After breakfast we went back to Midtown East to do our last bit of sightseeing/shopping. This led to a very long time spent in Argosy Books, where David finally hit his motherload and ended up with a bag full of books (we snuck it onto the plane as ‘reading material for the flight’). Then it was off to Dylan’s Candy Bar, where we managed to cross most of our souvenir-gift-list off in one stop, including a gourmet dog treat for my dad's dog. It’s a multi-story shop with each floor devoted to candy. In fact the floors themselves are clear and full of candy.
|We walked by Bloomingdales every day.|
We were back at the flat by 5pm to pick up our luggage, say our farewells, and head off to JFK. I like being ridiculously early for flights, because I hate the stress that comes with rushing, but we made really good time which meant that we were able to enjoy Tim Horton’s coffee at a little cafe by the airport shuttle train. It wasn’t as good as in Canada, of course, but we can’t get it at all in England so it was a most worthwhile stop. Then it was a short ride to the airport and the regular hassle of checking in and waiting and more checking and more waiting...
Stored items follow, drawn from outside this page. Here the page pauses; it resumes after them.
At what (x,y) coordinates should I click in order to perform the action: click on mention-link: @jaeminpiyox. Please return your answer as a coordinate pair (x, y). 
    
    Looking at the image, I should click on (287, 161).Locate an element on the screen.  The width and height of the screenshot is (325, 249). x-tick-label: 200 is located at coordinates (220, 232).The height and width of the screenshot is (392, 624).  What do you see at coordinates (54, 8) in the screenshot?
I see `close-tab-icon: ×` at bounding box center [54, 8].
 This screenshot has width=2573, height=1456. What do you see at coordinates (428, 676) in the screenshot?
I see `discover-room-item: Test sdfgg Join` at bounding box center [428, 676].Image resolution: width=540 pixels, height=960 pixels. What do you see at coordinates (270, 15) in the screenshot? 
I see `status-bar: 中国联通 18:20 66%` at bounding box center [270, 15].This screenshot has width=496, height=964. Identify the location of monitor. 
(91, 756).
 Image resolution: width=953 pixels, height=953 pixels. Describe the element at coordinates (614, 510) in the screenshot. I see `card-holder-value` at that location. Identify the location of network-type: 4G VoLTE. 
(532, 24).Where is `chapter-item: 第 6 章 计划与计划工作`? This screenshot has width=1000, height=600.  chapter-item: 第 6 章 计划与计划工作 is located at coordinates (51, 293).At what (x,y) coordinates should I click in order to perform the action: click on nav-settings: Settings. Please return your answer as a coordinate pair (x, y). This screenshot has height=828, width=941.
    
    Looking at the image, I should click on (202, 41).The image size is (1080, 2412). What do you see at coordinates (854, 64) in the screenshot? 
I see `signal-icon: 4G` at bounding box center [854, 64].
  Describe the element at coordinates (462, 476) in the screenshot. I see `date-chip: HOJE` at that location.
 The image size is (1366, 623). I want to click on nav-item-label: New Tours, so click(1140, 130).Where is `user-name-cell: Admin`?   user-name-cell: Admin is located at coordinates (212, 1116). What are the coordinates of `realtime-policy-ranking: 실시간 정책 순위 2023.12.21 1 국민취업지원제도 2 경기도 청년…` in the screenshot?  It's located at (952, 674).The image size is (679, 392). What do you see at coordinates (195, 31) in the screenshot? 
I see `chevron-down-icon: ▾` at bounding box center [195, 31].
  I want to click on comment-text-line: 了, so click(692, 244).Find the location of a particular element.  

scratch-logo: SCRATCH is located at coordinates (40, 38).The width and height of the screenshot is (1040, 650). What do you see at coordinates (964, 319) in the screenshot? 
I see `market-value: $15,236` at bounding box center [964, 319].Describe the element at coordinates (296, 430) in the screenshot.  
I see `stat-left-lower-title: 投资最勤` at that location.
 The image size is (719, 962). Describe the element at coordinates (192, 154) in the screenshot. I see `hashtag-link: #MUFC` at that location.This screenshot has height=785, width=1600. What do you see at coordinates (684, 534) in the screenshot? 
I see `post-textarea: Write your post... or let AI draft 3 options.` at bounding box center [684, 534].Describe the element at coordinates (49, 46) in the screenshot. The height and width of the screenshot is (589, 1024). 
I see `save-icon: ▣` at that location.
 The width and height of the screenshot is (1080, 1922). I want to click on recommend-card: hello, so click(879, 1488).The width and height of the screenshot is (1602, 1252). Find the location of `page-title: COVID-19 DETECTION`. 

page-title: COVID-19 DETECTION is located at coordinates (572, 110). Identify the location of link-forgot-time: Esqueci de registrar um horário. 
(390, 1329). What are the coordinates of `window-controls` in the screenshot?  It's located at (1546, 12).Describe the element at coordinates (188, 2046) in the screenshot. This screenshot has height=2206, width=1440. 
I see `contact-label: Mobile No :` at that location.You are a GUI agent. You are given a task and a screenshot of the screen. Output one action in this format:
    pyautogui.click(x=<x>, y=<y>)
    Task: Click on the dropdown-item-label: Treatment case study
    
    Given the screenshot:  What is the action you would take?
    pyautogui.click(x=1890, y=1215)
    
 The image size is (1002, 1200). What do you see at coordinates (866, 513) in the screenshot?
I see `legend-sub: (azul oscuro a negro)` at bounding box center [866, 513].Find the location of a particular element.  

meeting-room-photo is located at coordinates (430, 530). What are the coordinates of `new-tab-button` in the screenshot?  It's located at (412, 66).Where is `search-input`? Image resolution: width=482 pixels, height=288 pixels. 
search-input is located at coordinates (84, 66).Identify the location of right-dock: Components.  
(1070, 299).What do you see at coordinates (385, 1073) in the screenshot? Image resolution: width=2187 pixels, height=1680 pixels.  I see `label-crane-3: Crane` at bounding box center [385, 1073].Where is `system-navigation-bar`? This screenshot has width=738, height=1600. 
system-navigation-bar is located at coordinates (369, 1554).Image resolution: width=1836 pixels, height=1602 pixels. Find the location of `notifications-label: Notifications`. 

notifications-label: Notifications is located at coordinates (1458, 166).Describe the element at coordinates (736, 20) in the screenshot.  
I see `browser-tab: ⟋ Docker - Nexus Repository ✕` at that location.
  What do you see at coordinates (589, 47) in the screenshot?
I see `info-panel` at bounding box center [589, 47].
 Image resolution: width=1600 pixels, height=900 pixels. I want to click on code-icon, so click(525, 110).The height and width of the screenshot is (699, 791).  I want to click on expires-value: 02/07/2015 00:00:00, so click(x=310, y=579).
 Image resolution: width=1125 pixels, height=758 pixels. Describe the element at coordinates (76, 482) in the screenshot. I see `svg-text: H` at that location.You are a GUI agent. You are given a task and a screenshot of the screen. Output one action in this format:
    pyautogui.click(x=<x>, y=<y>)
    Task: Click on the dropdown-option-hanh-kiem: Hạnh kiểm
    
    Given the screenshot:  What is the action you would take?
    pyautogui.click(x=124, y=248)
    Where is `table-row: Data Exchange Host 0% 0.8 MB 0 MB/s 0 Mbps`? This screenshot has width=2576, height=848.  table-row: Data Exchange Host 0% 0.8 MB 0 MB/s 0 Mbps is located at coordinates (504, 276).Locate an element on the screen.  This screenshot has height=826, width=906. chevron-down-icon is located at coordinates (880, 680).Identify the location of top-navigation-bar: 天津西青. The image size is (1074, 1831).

|Neat building on our way back to the flat|
I let David have the aisle seat and my generosity was rewarded as the seat next to me remained vacant for the flight. Sitting for 7hrs on an airplane is less fun than usual while pregnant, so I was glad of the extra legroom. The best surprise of all for our return journey was how easy it was to get through Immigration at Heathrow. Because I have a visa which allows me to work, I normally have some level of questioning at the Immigration desk, and in my experience the border guards at Heathrow are the most terrifying when it comes to random questions on policy which you a) should know the answer to or b) know the new answer to while the person questioning you only knows the old answer. But this time they took one look at my visa, asked me where my husband was (next booth over, ma’am), and then waved me through. I suspect they’ve been given sensitivity training for the Olympics. Either that or 10 days in America is less suspicious than 21 days in Canada.
After an absurdly long bus ride we ended up back at home. It was so nice to be back in our flat. But we had less than 24 hours to settle in before the first of David's family arrived for their visits.